Economists at ING stated that as the non-farm payroll data failed to convince the Federal Reserve to cut interest rates by 50 basis points, the market is currently focusing on U.S. inflation data to understand the pace of Fed rate cuts, "It is clear that economic growth is losing momentum, and the market now seems to be concerned whether the economy will ultimately experience a soft landing or a hard landing."

According to CME's "FedWatch," the probability of the Federal Reserve cutting rates by 25 basis points in September is 70%, while the probability of a 50 basis point cut is 30%. If there is an unexpected decline in inflation, the expectation of a 50 basis point cut is likely to increase further. On the other hand, if the report results meet expectations, or even show a slight increase in inflation pressure, although it will not change the market's expectation for the Fed's interest rate adjustment, it may to some extent suppress the subsequent dovish rhetoric.

Charu Chanana, Head of FX Strategy at Shengbao, stated that a weaker-than-expected report may enhance market expectations of a 50 basis point rate cut, but data in line with expectations may continue to keep the debate between a 25 basis point and a 50 basis point cut unresolved, "Overall, the U.S. dollar is expected to trade sideways and rise, as the current market expectation of Fed easing still appears excessive."
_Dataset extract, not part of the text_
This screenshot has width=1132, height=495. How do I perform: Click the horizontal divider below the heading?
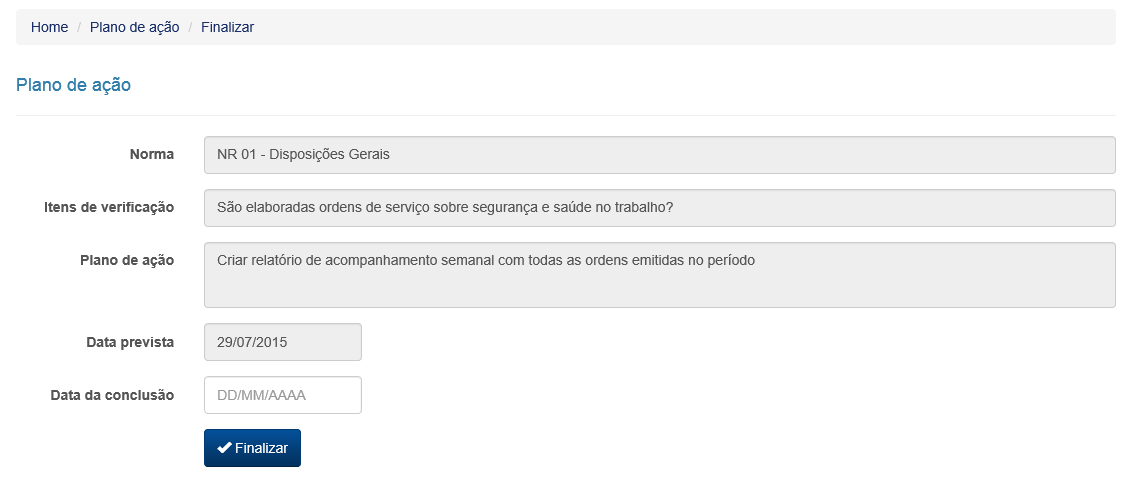point(565,115)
Federal Reserve policymakers stated last week that they are prepared to start a series of rate cuts, noting that without a policy shift, the cooling labor market could become even more frightening. Chanana therefore believes, "This makes it likely that the Fed may choose to cut rates by 25 basis points to avoid causing panic, although they may take more aggressive rate cut measures later this year."

Other analyses suggest that the focus may still be on core CPI data, which has been stagnant for some time. If there is little price volatility but no progress, the positive risk momentum this week may subside, as traders may consider the data insufficient to convince the Fed to cut rates by 50 basis points next week.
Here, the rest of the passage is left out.